In full and without alteration, print the entries.

[Collected data entries]

________

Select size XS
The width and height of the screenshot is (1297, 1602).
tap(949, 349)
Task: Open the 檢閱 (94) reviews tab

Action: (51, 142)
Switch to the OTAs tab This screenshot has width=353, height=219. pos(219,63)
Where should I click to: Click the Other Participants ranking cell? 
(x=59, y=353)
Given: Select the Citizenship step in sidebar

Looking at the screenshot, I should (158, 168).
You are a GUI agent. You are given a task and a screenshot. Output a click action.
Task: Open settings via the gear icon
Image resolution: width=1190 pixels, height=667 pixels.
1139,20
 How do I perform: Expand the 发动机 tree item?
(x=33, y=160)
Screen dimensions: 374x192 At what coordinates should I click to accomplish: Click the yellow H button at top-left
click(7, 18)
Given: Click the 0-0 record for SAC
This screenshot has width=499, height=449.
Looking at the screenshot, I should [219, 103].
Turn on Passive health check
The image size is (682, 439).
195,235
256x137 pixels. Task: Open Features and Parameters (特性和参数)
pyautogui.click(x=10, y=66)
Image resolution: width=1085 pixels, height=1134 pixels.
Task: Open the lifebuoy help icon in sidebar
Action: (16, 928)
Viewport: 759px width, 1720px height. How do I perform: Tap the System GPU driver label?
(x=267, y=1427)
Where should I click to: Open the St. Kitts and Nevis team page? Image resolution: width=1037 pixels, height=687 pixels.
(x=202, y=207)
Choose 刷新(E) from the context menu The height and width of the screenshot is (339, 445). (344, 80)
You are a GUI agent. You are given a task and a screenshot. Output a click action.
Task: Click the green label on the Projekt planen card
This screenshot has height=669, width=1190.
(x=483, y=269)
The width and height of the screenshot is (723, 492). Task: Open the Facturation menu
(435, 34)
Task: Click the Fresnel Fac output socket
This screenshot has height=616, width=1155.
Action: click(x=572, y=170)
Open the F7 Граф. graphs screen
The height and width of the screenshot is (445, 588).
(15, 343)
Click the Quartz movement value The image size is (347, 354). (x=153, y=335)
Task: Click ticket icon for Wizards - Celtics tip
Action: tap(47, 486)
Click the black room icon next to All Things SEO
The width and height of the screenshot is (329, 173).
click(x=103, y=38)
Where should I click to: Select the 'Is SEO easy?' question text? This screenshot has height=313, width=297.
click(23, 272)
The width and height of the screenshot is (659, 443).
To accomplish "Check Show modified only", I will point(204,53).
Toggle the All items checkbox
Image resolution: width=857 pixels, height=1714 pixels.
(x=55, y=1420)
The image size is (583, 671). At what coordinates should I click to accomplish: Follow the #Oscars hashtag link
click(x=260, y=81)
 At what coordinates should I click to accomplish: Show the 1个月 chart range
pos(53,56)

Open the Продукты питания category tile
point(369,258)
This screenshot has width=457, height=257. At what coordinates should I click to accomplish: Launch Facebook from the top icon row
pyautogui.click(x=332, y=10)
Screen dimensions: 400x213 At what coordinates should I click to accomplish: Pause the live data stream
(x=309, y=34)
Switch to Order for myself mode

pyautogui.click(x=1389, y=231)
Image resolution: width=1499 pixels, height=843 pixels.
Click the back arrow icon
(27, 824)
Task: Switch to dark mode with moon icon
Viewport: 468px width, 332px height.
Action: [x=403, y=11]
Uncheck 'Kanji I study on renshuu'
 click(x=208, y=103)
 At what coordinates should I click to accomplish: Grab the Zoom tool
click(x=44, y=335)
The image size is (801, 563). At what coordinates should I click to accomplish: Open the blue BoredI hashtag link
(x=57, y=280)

________

## Completed task
Select size XS
The width and height of the screenshot is (1297, 1602).
tap(949, 349)
Task: Open the 檢閱 (94) reviews tab

Action: (51, 142)
Switch to the OTAs tab This screenshot has width=353, height=219. pos(219,63)
Where should I click to: Click the Other Participants ranking cell? 
(x=59, y=353)
Given: Select the Citizenship step in sidebar

Looking at the screenshot, I should (158, 168).
You are a GUI agent. You are given a task and a screenshot. Output a click action.
Task: Open settings via the gear icon
Image resolution: width=1190 pixels, height=667 pixels.
1139,20
 How do I perform: Expand the 发动机 tree item?
(x=33, y=160)
Screen dimensions: 374x192 At what coordinates should I click to accomplish: Click the yellow H button at top-left
click(7, 18)
Given: Click the 0-0 record for SAC
This screenshot has width=499, height=449.
Looking at the screenshot, I should [219, 103].
Turn on Passive health check
The image size is (682, 439).
195,235
256x137 pixels. Task: Open Features and Parameters (特性和参数)
pyautogui.click(x=10, y=66)
Image resolution: width=1085 pixels, height=1134 pixels.
Task: Open the lifebuoy help icon in sidebar
Action: (16, 928)
Viewport: 759px width, 1720px height. How do I perform: Tap the System GPU driver label?
(x=267, y=1427)
Where should I click to: Open the St. Kitts and Nevis team page? Image resolution: width=1037 pixels, height=687 pixels.
(x=202, y=207)
Choose 刷新(E) from the context menu The height and width of the screenshot is (339, 445). (344, 80)
You are a GUI agent. You are given a task and a screenshot. Output a click action.
Task: Click the green label on the Projekt planen card
This screenshot has height=669, width=1190.
(x=483, y=269)
The width and height of the screenshot is (723, 492). Task: Open the Facturation menu
(435, 34)
Task: Click the Fresnel Fac output socket
This screenshot has height=616, width=1155.
Action: click(x=572, y=170)
Open the F7 Граф. graphs screen
The height and width of the screenshot is (445, 588).
(15, 343)
Click the Quartz movement value The image size is (347, 354). (x=153, y=335)
Task: Click ticket icon for Wizards - Celtics tip
Action: tap(47, 486)
Click the black room icon next to All Things SEO
The width and height of the screenshot is (329, 173).
click(x=103, y=38)
Where should I click to: Select the 'Is SEO easy?' question text? This screenshot has height=313, width=297.
click(23, 272)
The width and height of the screenshot is (659, 443).
To accomplish "Check Show modified only", I will point(204,53).
Toggle the All items checkbox
Image resolution: width=857 pixels, height=1714 pixels.
(x=55, y=1420)
The image size is (583, 671). At what coordinates should I click to accomplish: Follow the #Oscars hashtag link
click(x=260, y=81)
 At what coordinates should I click to accomplish: Show the 1个月 chart range
pos(53,56)

Open the Продукты питания category tile
point(369,258)
This screenshot has width=457, height=257. At what coordinates should I click to accomplish: Launch Facebook from the top icon row
pyautogui.click(x=332, y=10)
Screen dimensions: 400x213 At what coordinates should I click to accomplish: Pause the live data stream
(x=309, y=34)
Switch to Order for myself mode

pyautogui.click(x=1389, y=231)
Image resolution: width=1499 pixels, height=843 pixels.
Click the back arrow icon
(27, 824)
Task: Switch to dark mode with moon icon
Viewport: 468px width, 332px height.
Action: [x=403, y=11]
Uncheck 'Kanji I study on renshuu'
 click(x=208, y=103)
 At what coordinates should I click to accomplish: Grab the Zoom tool
click(x=44, y=335)
The image size is (801, 563). At what coordinates should I click to accomplish: Open the blue BoredI hashtag link
(x=57, y=280)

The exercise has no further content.